(Beginning of Source records)

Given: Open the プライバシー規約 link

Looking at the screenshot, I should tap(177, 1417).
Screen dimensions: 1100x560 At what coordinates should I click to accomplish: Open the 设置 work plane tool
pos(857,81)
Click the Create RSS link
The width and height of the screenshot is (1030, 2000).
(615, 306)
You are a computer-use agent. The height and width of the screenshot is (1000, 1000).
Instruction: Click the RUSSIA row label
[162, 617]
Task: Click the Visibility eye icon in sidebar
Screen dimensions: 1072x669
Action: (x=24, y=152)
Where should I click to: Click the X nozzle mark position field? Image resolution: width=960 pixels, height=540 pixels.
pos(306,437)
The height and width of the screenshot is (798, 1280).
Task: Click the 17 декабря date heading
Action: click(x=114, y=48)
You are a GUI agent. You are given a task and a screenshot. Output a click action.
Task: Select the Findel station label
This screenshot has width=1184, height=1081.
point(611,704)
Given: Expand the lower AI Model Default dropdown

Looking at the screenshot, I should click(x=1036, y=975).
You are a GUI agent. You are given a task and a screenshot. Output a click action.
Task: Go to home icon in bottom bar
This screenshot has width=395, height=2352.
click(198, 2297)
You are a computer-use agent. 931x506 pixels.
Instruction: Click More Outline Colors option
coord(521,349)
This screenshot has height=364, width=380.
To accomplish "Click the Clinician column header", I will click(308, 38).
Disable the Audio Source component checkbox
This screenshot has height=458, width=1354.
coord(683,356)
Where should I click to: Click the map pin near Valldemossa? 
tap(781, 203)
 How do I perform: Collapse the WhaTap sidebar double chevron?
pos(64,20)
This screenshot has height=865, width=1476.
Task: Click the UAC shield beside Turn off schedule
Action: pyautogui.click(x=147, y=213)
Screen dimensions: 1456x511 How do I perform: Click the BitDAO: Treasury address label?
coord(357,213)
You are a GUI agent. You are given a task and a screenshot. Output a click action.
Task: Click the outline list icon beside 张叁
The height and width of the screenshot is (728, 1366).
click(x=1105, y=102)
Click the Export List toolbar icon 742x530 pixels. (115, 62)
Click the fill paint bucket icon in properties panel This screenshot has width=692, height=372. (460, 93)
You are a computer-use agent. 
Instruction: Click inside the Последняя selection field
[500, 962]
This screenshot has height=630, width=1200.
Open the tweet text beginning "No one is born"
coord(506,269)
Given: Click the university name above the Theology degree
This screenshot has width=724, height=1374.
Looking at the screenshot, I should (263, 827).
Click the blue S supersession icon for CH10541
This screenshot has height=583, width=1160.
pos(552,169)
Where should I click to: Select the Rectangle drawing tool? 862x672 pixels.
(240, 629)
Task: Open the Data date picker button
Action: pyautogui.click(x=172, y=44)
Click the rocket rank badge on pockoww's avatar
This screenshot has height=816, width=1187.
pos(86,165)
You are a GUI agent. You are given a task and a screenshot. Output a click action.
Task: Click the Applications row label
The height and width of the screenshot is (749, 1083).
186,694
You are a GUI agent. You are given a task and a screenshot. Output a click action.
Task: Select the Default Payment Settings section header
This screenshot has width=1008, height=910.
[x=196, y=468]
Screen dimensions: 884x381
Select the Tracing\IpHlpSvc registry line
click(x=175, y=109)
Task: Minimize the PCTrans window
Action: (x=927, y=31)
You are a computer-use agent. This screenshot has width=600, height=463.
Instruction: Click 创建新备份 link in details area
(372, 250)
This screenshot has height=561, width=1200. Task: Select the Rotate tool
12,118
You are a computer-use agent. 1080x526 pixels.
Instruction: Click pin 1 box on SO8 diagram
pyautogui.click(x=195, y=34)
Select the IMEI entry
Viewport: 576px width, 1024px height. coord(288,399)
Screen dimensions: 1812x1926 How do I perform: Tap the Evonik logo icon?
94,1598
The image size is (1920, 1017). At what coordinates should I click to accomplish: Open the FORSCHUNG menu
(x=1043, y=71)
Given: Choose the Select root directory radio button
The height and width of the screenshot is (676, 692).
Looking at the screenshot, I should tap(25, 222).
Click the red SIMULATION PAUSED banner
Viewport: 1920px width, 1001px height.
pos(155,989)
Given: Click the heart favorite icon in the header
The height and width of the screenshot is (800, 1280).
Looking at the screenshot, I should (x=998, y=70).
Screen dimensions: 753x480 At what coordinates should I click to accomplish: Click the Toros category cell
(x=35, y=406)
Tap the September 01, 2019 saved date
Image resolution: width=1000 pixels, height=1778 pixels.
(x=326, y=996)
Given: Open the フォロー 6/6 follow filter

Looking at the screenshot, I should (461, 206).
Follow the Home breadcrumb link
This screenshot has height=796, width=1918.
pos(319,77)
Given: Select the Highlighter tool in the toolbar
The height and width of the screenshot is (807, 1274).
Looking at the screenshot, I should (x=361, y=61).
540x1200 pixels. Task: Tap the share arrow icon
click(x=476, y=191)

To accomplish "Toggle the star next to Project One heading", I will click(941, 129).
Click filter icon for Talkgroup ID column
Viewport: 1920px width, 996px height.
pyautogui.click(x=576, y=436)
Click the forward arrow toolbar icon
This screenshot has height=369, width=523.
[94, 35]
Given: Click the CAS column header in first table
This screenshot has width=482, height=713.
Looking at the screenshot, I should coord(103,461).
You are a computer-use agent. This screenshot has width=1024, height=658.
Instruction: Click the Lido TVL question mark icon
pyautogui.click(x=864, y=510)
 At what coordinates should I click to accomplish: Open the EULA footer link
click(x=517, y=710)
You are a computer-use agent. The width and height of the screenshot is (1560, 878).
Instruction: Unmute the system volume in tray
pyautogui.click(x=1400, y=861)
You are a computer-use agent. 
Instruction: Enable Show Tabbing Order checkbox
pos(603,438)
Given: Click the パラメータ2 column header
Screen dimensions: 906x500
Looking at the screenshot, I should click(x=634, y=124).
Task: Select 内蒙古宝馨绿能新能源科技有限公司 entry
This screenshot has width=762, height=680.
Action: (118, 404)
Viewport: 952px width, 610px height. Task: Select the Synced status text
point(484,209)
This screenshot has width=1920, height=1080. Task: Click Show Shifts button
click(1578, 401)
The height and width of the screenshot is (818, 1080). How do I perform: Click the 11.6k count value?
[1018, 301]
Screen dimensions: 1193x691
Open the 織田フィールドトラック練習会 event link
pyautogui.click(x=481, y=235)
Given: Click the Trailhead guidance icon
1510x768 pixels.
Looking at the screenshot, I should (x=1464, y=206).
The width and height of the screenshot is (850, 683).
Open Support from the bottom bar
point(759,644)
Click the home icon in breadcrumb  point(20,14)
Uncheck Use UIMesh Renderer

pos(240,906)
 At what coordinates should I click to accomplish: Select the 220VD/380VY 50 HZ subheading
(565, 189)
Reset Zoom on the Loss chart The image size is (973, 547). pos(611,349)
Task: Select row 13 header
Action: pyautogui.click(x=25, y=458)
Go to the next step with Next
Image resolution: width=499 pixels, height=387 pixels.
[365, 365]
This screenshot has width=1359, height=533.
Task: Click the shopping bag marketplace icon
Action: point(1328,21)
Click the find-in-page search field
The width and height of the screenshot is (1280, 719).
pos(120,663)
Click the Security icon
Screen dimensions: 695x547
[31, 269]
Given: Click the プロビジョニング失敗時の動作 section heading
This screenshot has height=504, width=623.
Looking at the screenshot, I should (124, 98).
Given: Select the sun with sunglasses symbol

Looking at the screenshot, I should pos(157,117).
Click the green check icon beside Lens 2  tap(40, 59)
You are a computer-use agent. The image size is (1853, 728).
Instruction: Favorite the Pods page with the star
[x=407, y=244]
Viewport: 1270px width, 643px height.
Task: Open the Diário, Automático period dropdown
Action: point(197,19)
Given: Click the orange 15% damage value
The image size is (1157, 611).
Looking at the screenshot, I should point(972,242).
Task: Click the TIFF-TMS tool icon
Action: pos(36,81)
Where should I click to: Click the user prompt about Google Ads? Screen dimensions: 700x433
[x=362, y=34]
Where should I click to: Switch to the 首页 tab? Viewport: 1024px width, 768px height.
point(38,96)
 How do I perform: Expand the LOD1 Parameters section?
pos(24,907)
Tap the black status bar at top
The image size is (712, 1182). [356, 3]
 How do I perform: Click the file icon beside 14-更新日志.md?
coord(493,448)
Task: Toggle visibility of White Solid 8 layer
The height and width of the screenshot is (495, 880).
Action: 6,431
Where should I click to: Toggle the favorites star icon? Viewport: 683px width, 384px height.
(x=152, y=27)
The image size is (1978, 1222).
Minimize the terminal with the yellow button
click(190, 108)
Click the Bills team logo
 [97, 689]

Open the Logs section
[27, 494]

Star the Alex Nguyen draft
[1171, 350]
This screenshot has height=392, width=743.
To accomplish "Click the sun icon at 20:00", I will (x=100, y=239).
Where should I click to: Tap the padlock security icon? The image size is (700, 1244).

(End of Source records)

## Activity
Of all the lines in the records, how many have the word "computer"? Write only the number.

## Exercise answer
9